The book has been translated into Persian by Mohammadreza Shekari.
“Get Shorty” chronicles the over-the-top, sometimes violent Hollywood misadventures of a Florida mob loan shark, Chili Palmer, who chases a deadbeat client all the way to Tinseltown and decides to stick around and make movies.
Chili Palmer is sick of the Miami grind, since his “friends” have a bad habit of dying there.
So when he chases a deadbeat client out to Hollywood, Chili figures he might like to stay. This town, with its dream makers, glitter, hucksters and liars, plus gorgeous, partially clad would-be starlets everywhere you look, seems ideal for an enterprising criminal with a taste for the cinematic.
Besides, Chili’s got an idea for a killer movie, though it could very possibly kill him to get it made.
Leonard wrote some of the classic crime novels of the twentieth century. Notably inspired by Higgins’s “The Friends of Eddie Coyle”, he was an adept dialogue writer and master of the tight scene.
When Leonard died in 2013 at age 87, he left behind more than 40 novels, a number of short stories and one ongoing television show, “Justified”.

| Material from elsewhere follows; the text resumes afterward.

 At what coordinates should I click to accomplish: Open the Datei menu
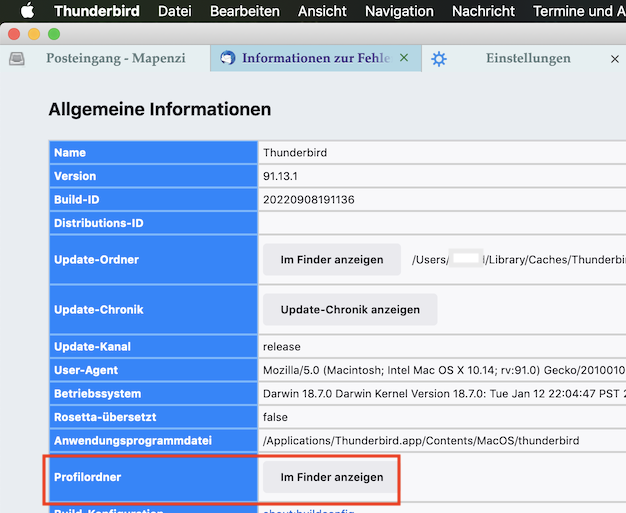click(x=174, y=11)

He started out writing Westerns in the 1950s and 1960s, but when the market for cowboy dramas began to collapse, he switched to the contemporary crime novel and rarely looked back.

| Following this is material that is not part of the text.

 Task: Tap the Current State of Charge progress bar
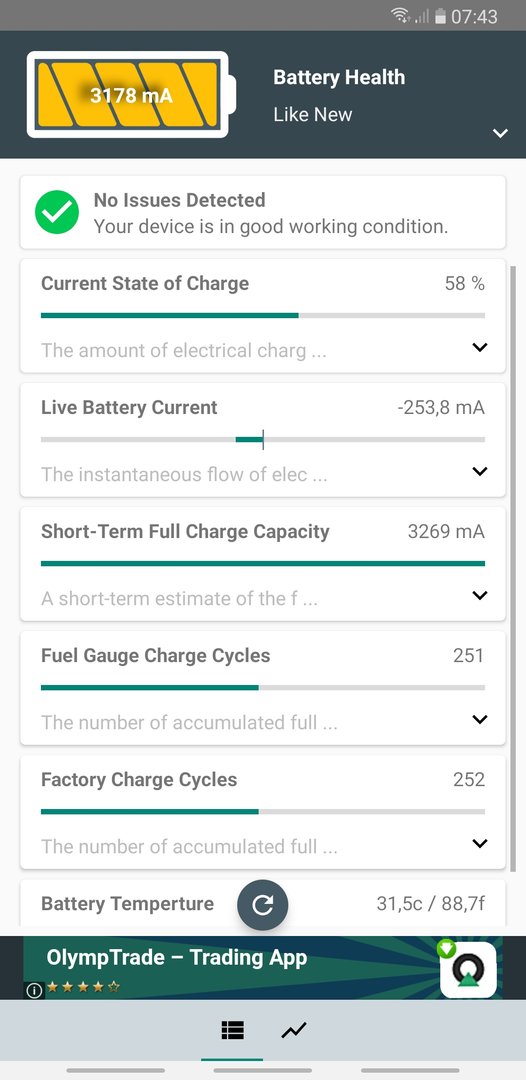tap(263, 315)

Over the years, he honed his spare, dialogue-driven prose to a lethal leanness, and earned a reputation as the “Dickens of Detroit” for frequently setting his tales of cops and robbers (and kidnappers, car bombers, and other desperadoes) in the city where he had lived since childhood.
Leonard’s influence was not limited to the printed page. To date, more than two dozen of his novels and stories have been adapted for film or television, a few of them more than once.